LOOK MA' WE MADE IT!

By Richard Roy

NOCA’s founders see a big market for a ‘healthier’ spiked water

In the seemingly endless exercise to produce new, different, and even “healthier” versions of alcoholic drinks, the alcoholic drinks industry has invented or repackaged light beer, hard ciders, lemonades, pre-mixed drinks, and the current rage: low-calorie, low-sugar, gluten-free hard seltzers.

So maybe it was inevitable that the next evolution is . . . plain water and alcohol.

“Seriously, booze and water now?” asked David Park, the manager at Gary’s Liquors.

Yes, seriously.

Three recent University of New Hampshire graduates are seeing how far they can take this latest fad, using a $3 million funding round to expand distribution of their NOCA spiked water throughout New England. Alex Febonio, Galen Hand, and Richard Roy launched NOCA in May and currently make three flavors: watermelon lime, dragon fruit mango, and triple berry. Each 12-ounce can contains 4.5 percent alcohol and 95 calories.
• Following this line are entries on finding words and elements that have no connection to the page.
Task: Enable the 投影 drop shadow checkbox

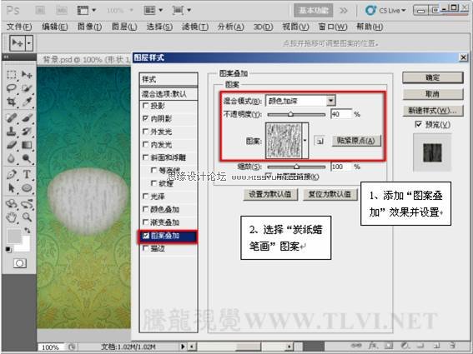Action: click(x=145, y=106)
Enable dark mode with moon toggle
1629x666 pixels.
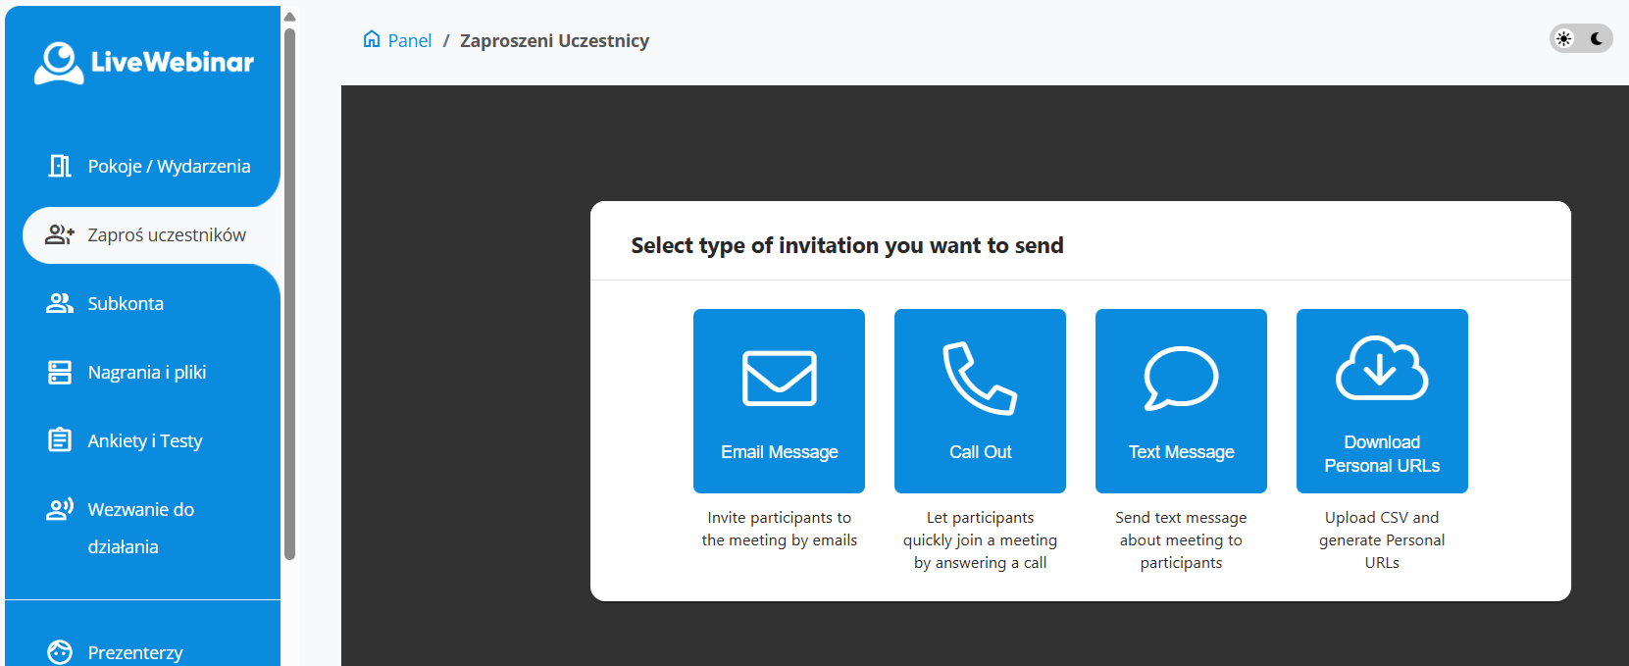tap(1598, 38)
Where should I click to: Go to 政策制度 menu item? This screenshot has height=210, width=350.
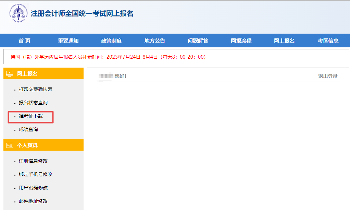click(111, 41)
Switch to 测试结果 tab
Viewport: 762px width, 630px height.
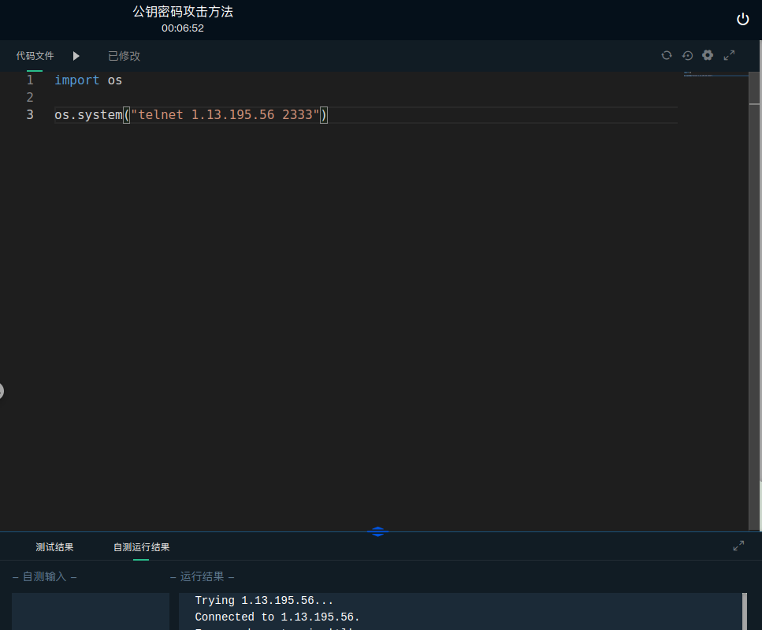coord(54,547)
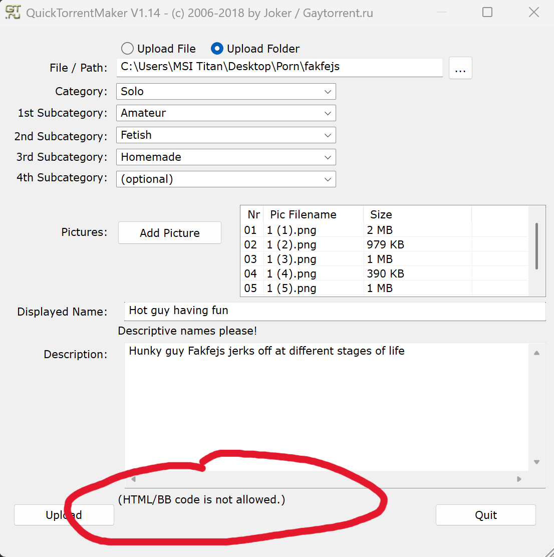Screen dimensions: 554x557
Task: Open the optional 4th Subcategory dropdown
Action: coord(328,179)
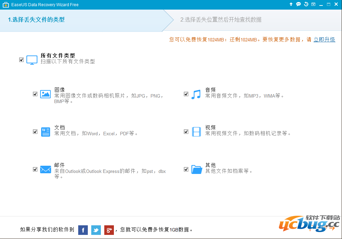Click the 视频 filmstrip icon
The width and height of the screenshot is (342, 239).
point(196,131)
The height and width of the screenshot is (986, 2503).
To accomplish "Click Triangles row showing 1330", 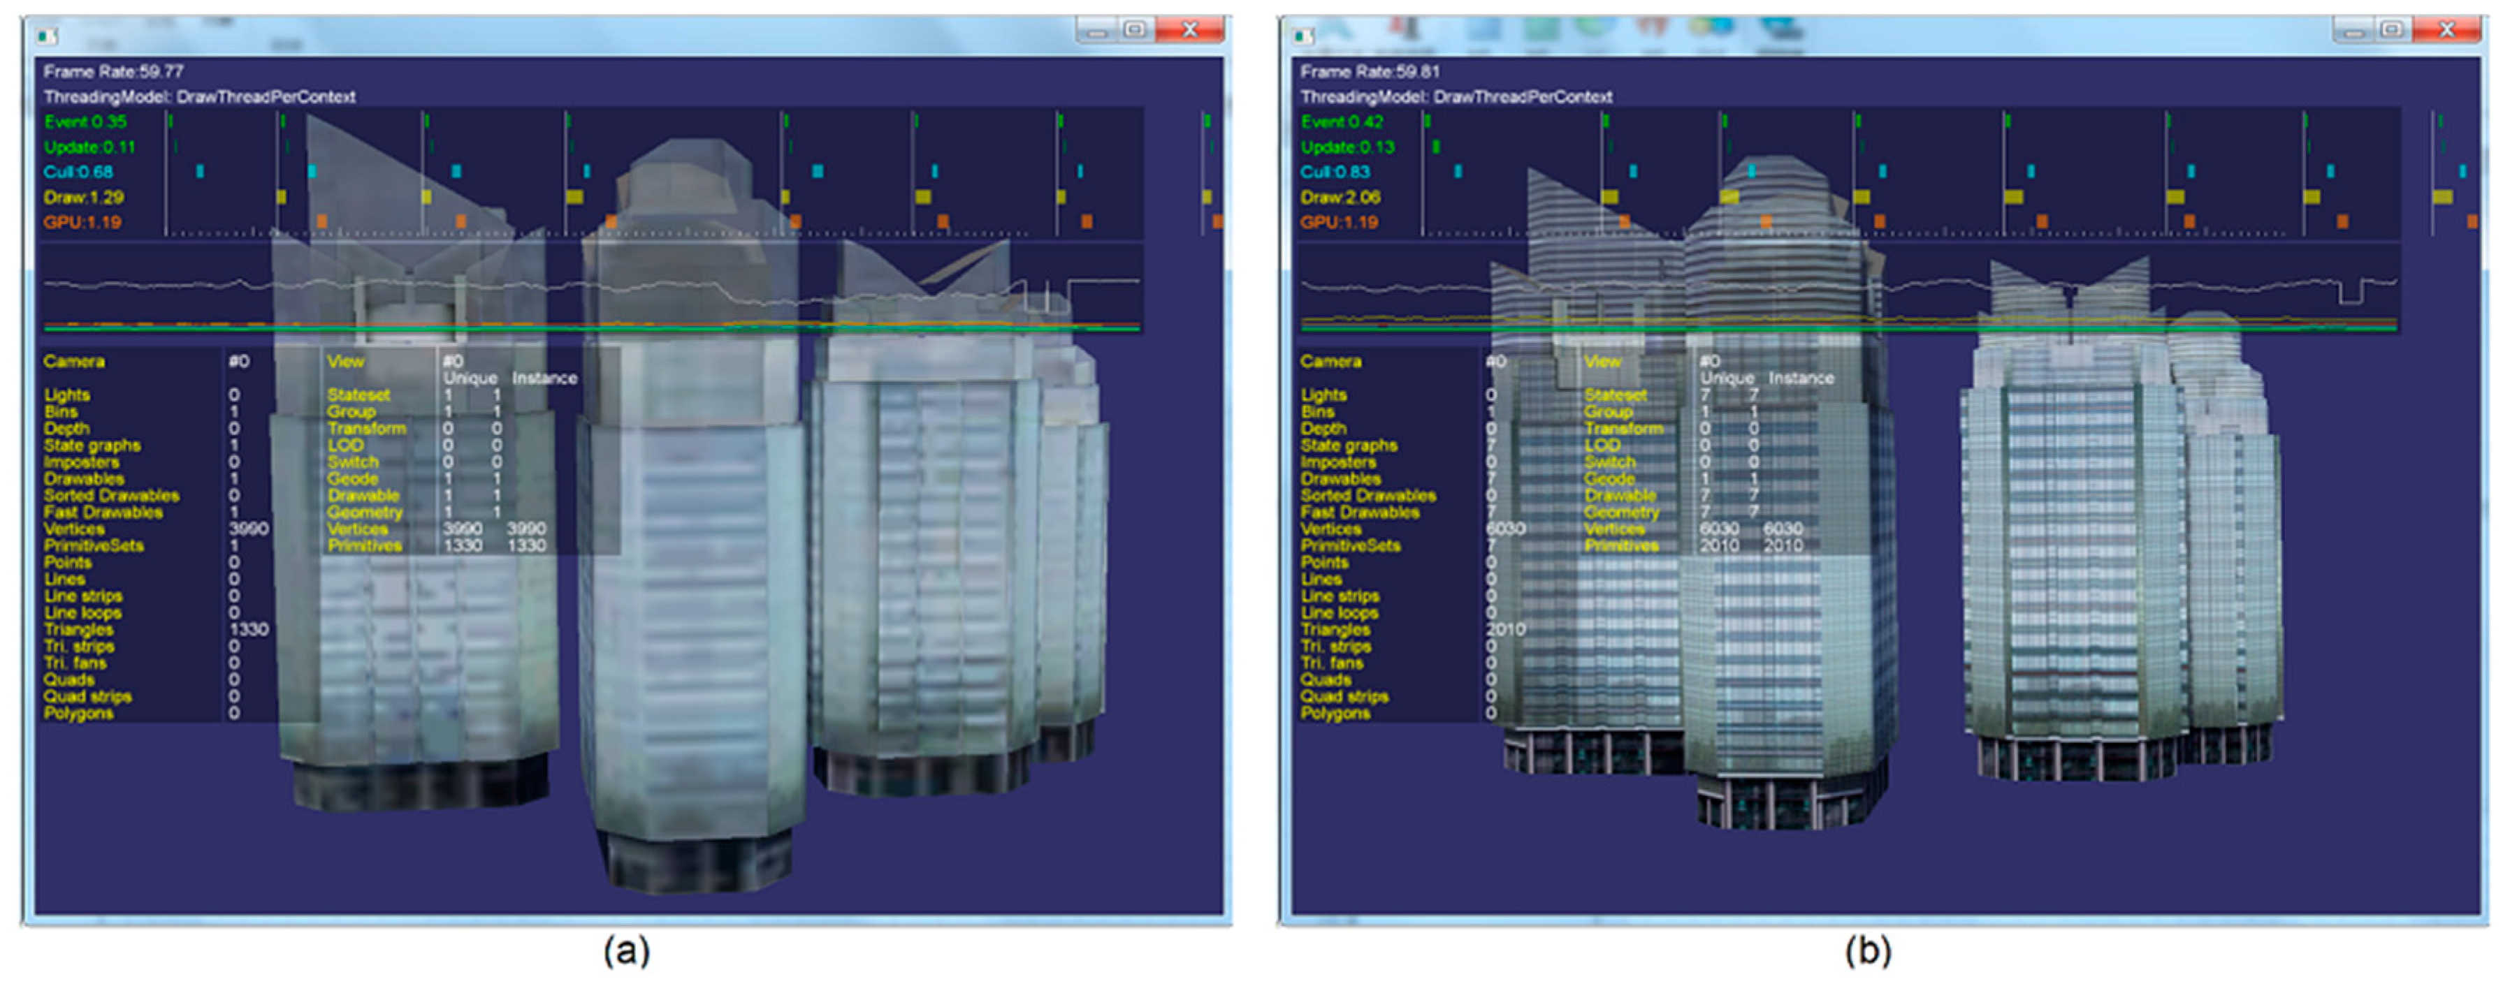I will pyautogui.click(x=79, y=629).
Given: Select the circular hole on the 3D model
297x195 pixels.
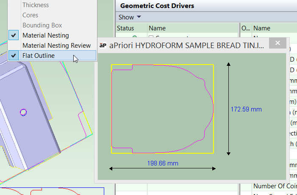Looking at the screenshot, I should point(24,112).
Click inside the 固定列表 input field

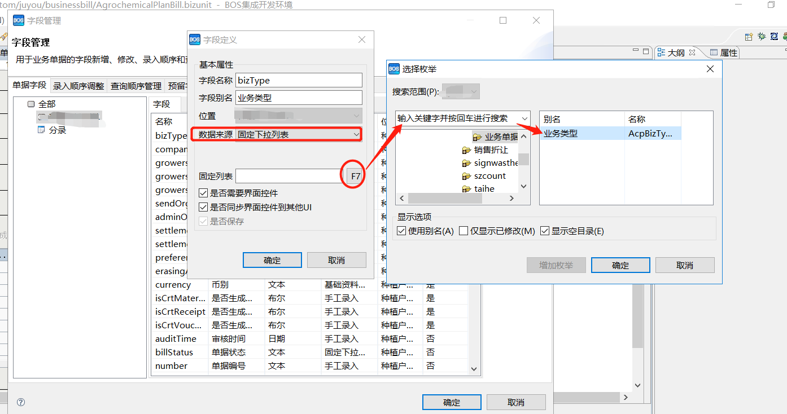(289, 175)
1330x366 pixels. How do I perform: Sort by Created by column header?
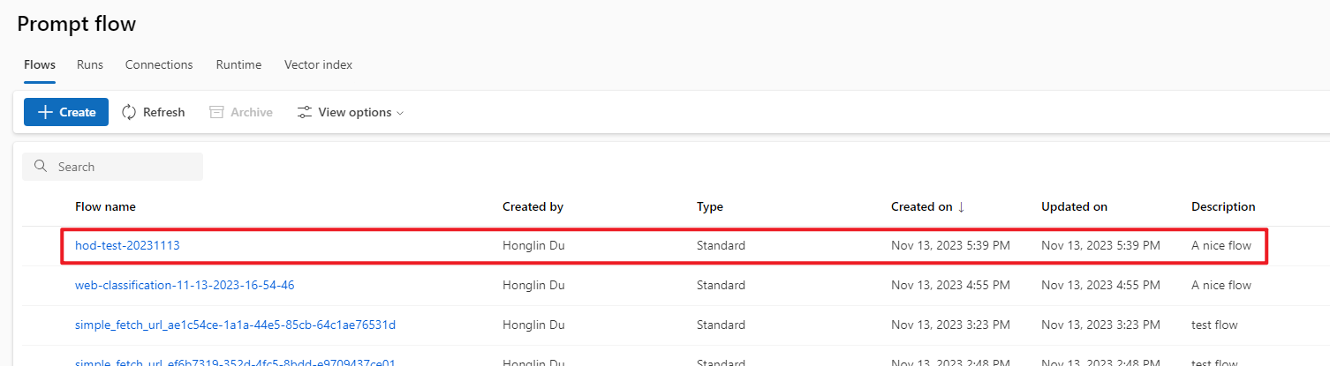(533, 206)
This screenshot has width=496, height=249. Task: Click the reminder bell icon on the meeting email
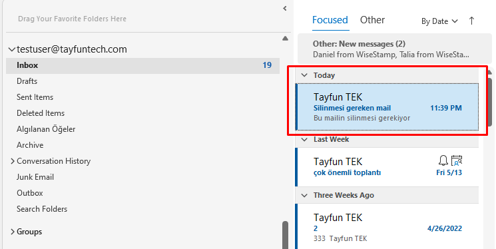443,160
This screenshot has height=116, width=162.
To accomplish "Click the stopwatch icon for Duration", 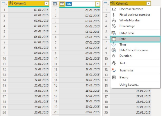I will pyautogui.click(x=113, y=56).

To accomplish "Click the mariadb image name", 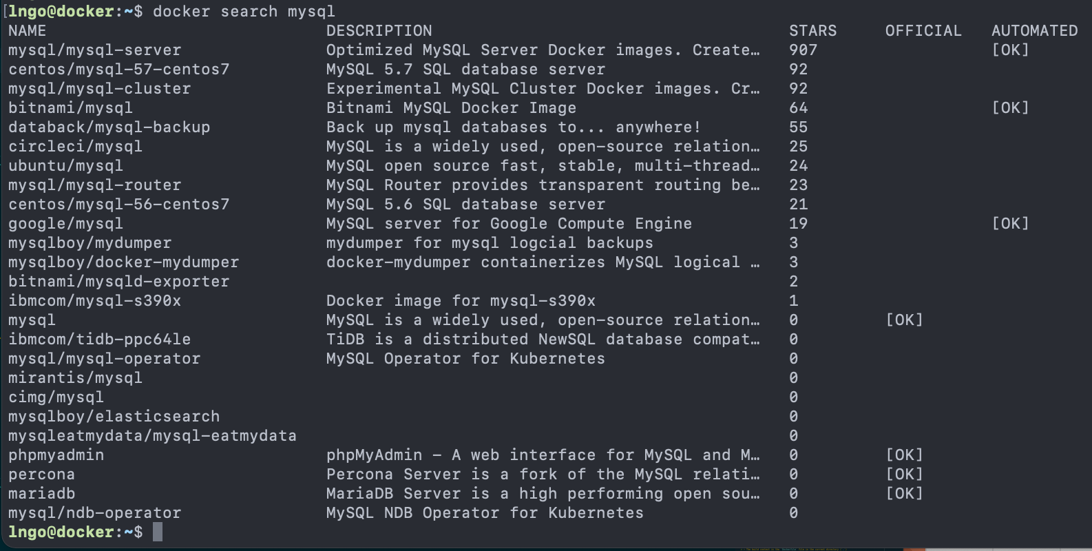I will 41,494.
All three graduated in 2016 with degrees in finance. Hand left his job in the field in 2018 and began researching high-growth industries with hopes of starting a business. That’s when he remembered the hard seltzer boom from their college years, and thought of a way he and his friends could improve the popular drink.

“I’m not a huge fan of carbonated drinks, and I made the relatively simple assumption that I wasn’t the only person who prefered non-carbonated,” Hand said.

Febonio added that a non-carbonated drink is simply easier on some people.

“There are a lot of negative side effects to drinking carbonated drinks; some people just can’t, because their digestive system can’t handle it. Other people don’t like bloating,” he said.

NOCA uses a fermented sugar base, which Febonio said gives just a touch of alcohol to the drink.

“All the time people say ‘Is there alcohol in this?’ because the alcohol base does not have a strong taste to it,” Febonio said. “When we add in our natural flavors, it really does strip out any hint of alcohol.”

David Park agreed, saying the NOCA drink goes down easily.

“It tastes like flavored water; you don’t really taste the alcohol,” Park said. “You could drink a good amount of those quickly.”

Park said Gary’s Liquors sells about one pack of NOCA for every 100 packs of hard seltzers.

“It’s not setting the world on fire, but it is carving out its niche,” he said. “I think they have to get better marketing out there, because people just don’t know about it yet.”

Matt Lawrence, manager at Blanchards Liquors in Allston, said spiked still water products sell poorly in his store. “I think it needs someone bigger to get behind it for it to ever be a thing. The marketing is nonexistent,” he said.

NOCA is available in several hundred stores in New Hampshire and Massachusetts. The latest funding, the company’s second round, will allow NOCA to expand throughout the region. Febonio said the company will also add a variety 12-pack around March.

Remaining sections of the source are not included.